▸ Objective
Rewrite the listing below with every "How do I perform" changed to "How do I complete", leaving everything else unchanged.

☆ ☆ ☆ ☆ ☆

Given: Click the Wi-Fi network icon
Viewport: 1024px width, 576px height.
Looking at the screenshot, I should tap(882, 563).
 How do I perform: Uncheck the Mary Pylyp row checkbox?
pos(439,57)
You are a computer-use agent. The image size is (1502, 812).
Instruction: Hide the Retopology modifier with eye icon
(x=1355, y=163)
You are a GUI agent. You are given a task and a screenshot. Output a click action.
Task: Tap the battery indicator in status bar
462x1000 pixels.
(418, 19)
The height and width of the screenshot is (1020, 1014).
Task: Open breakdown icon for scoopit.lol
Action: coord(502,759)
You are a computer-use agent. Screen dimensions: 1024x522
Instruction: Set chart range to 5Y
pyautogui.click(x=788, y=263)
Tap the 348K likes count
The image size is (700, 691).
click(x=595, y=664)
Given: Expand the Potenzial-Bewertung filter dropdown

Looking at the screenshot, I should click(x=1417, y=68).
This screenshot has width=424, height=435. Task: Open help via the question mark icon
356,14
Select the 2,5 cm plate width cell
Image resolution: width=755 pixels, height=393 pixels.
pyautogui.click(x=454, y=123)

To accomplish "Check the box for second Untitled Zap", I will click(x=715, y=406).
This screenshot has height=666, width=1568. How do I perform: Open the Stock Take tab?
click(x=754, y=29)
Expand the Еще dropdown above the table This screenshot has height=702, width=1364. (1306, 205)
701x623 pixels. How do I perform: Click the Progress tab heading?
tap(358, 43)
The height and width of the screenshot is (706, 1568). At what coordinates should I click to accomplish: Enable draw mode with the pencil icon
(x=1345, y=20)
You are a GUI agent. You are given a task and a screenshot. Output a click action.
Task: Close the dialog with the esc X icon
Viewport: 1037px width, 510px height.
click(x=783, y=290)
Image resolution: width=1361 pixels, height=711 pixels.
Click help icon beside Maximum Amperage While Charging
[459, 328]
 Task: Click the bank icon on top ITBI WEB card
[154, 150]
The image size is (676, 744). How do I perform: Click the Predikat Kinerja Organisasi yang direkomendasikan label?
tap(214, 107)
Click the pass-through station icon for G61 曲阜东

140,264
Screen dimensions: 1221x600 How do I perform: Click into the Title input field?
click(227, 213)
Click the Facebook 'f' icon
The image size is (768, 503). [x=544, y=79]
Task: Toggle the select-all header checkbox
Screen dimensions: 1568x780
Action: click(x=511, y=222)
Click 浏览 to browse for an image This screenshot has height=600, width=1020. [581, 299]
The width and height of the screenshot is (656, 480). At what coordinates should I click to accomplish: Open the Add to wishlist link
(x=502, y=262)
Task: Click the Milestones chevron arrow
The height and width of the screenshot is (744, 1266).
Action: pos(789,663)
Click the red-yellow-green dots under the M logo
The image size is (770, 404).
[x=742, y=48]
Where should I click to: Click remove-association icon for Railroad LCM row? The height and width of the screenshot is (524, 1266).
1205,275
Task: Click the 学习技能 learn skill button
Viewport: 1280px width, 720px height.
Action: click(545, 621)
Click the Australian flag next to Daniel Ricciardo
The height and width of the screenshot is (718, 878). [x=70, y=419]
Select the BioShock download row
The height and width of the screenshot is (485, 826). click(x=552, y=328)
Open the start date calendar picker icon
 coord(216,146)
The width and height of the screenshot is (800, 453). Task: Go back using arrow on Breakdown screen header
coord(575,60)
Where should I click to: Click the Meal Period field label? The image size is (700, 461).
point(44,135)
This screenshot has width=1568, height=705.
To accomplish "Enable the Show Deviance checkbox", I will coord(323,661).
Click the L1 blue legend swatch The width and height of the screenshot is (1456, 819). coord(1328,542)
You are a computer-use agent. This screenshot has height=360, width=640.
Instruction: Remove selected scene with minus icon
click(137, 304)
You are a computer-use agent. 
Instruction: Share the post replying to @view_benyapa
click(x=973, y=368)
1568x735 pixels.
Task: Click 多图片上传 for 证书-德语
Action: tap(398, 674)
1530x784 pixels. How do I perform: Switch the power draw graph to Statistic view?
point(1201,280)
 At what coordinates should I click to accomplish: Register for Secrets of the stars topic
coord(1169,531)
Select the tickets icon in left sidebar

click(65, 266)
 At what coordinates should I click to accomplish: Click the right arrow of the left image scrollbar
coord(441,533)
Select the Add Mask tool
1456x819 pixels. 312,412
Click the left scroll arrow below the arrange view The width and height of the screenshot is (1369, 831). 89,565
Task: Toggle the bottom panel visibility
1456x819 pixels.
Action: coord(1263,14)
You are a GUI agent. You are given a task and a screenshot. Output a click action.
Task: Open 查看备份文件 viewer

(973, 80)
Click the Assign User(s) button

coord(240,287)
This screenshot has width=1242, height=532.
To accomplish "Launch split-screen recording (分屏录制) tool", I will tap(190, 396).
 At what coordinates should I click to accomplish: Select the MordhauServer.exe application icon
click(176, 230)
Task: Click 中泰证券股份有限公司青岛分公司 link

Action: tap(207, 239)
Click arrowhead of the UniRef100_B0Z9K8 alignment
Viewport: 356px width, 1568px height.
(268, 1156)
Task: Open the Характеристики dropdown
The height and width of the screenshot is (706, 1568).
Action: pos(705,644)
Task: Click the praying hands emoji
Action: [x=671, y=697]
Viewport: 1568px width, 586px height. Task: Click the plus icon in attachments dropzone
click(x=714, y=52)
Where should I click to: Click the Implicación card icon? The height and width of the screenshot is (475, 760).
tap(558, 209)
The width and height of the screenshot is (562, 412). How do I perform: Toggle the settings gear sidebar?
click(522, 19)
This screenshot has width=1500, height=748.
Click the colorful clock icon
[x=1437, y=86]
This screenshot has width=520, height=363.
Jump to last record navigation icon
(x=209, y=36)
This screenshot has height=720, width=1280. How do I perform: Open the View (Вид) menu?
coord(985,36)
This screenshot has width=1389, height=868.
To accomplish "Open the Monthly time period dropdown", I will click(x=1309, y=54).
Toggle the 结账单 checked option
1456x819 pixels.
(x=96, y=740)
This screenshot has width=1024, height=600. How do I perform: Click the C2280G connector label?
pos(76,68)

☆ ☆ ☆ ☆ ☆

▸ Exercise result
Given: Click the Wi-Fi network icon
Viewport: 1024px width, 576px height.
Looking at the screenshot, I should tap(882, 563).
 How do I complete: Uncheck the Mary Pylyp row checkbox?
pos(439,57)
You are a computer-use agent. The image size is (1502, 812).
Instruction: Hide the Retopology modifier with eye icon
(x=1355, y=163)
You are a GUI agent. You are given a task and a screenshot. Output a click action.
Task: Tap the battery indicator in status bar
462x1000 pixels.
(418, 19)
The height and width of the screenshot is (1020, 1014).
Task: Open breakdown icon for scoopit.lol
Action: coord(502,759)
You are a computer-use agent. Screen dimensions: 1024x522
Instruction: Set chart range to 5Y
pyautogui.click(x=788, y=263)
Tap the 348K likes count
The image size is (700, 691).
click(x=595, y=664)
Given: Expand the Potenzial-Bewertung filter dropdown

Looking at the screenshot, I should click(x=1417, y=68).
This screenshot has width=424, height=435. Task: Open help via the question mark icon
356,14
Select the 2,5 cm plate width cell
Image resolution: width=755 pixels, height=393 pixels.
pyautogui.click(x=454, y=123)

To accomplish "Check the box for second Untitled Zap", I will click(x=715, y=406).
This screenshot has height=666, width=1568. How do I complete: Open the Stock Take tab?
click(x=754, y=29)
Expand the Еще dropdown above the table This screenshot has height=702, width=1364. (1306, 205)
701x623 pixels. How do I complete: Click the Progress tab heading?
tap(358, 43)
The height and width of the screenshot is (706, 1568). At what coordinates should I click to accomplish: Enable draw mode with the pencil icon
(x=1345, y=20)
You are a GUI agent. You are given a task and a screenshot. Output a click action.
Task: Close the dialog with the esc X icon
Viewport: 1037px width, 510px height.
click(x=783, y=290)
Image resolution: width=1361 pixels, height=711 pixels.
Click help icon beside Maximum Amperage While Charging
[459, 328]
 Task: Click the bank icon on top ITBI WEB card
[154, 150]
The image size is (676, 744). How do I complete: Click the Predikat Kinerja Organisasi yang direkomendasikan label?
tap(214, 107)
Click the pass-through station icon for G61 曲阜东

140,264
Screen dimensions: 1221x600 How do I complete: Click into the Title input field?
click(227, 213)
Click the Facebook 'f' icon
The image size is (768, 503). [x=544, y=79]
Task: Toggle the select-all header checkbox
Screen dimensions: 1568x780
Action: click(x=511, y=222)
Click 浏览 to browse for an image This screenshot has height=600, width=1020. [581, 299]
The width and height of the screenshot is (656, 480). At what coordinates should I click to accomplish: Open the Add to wishlist link
(x=502, y=262)
Task: Click the Milestones chevron arrow
The height and width of the screenshot is (744, 1266).
Action: pos(789,663)
Click the red-yellow-green dots under the M logo
The image size is (770, 404).
[x=742, y=48]
Where should I click to: Click remove-association icon for Railroad LCM row? The height and width of the screenshot is (524, 1266).
1205,275
Task: Click the 学习技能 learn skill button
Viewport: 1280px width, 720px height.
Action: click(545, 621)
Click the Australian flag next to Daniel Ricciardo
The height and width of the screenshot is (718, 878). [x=70, y=419]
Select the BioShock download row
The height and width of the screenshot is (485, 826). click(x=552, y=328)
Open the start date calendar picker icon
 coord(216,146)
The width and height of the screenshot is (800, 453). Task: Go back using arrow on Breakdown screen header
coord(575,60)
Where should I click to: Click the Meal Period field label? The image size is (700, 461).
point(44,135)
This screenshot has width=1568, height=705.
To accomplish "Enable the Show Deviance checkbox", I will coord(323,661).
Click the L1 blue legend swatch The width and height of the screenshot is (1456, 819). coord(1328,542)
You are a computer-use agent. This screenshot has height=360, width=640.
Instruction: Remove selected scene with minus icon
click(137, 304)
You are a computer-use agent. 
Instruction: Share the post replying to @view_benyapa
click(x=973, y=368)
1568x735 pixels.
Task: Click 多图片上传 for 证书-德语
Action: tap(398, 674)
1530x784 pixels. How do I complete: Switch the power draw graph to Statistic view?
point(1201,280)
 At what coordinates should I click to accomplish: Register for Secrets of the stars topic
coord(1169,531)
Select the tickets icon in left sidebar

click(65, 266)
 At what coordinates should I click to accomplish: Click the right arrow of the left image scrollbar
coord(441,533)
Select the Add Mask tool
1456x819 pixels. 312,412
Click the left scroll arrow below the arrange view The width and height of the screenshot is (1369, 831). 89,565
Task: Toggle the bottom panel visibility
1456x819 pixels.
Action: coord(1263,14)
You are a GUI agent. You are given a task and a screenshot. Output a click action.
Task: Open 查看备份文件 viewer

(973, 80)
Click the Assign User(s) button

coord(240,287)
This screenshot has width=1242, height=532.
To accomplish "Launch split-screen recording (分屏录制) tool", I will tap(190, 396).
 At what coordinates should I click to accomplish: Select the MordhauServer.exe application icon
click(176, 230)
Task: Click 中泰证券股份有限公司青岛分公司 link

Action: tap(207, 239)
Click arrowhead of the UniRef100_B0Z9K8 alignment
Viewport: 356px width, 1568px height.
(268, 1156)
Task: Open the Характеристики dropdown
The height and width of the screenshot is (706, 1568).
Action: pos(705,644)
Task: Click the praying hands emoji
Action: [x=671, y=697]
Viewport: 1568px width, 586px height. Task: Click the plus icon in attachments dropzone
click(x=714, y=52)
Where should I click to: Click the Implicación card icon? The height and width of the screenshot is (475, 760).
tap(558, 209)
The width and height of the screenshot is (562, 412). How do I complete: Toggle the settings gear sidebar?
click(522, 19)
This screenshot has width=1500, height=748.
Click the colorful clock icon
[x=1437, y=86]
This screenshot has width=520, height=363.
Jump to last record navigation icon
(x=209, y=36)
This screenshot has height=720, width=1280. How do I complete: Open the View (Вид) menu?
coord(985,36)
This screenshot has width=1389, height=868.
To accomplish "Open the Monthly time period dropdown", I will click(x=1309, y=54).
Toggle the 结账单 checked option
1456x819 pixels.
(x=96, y=740)
This screenshot has width=1024, height=600. How do I complete: Click the C2280G connector label?
pos(76,68)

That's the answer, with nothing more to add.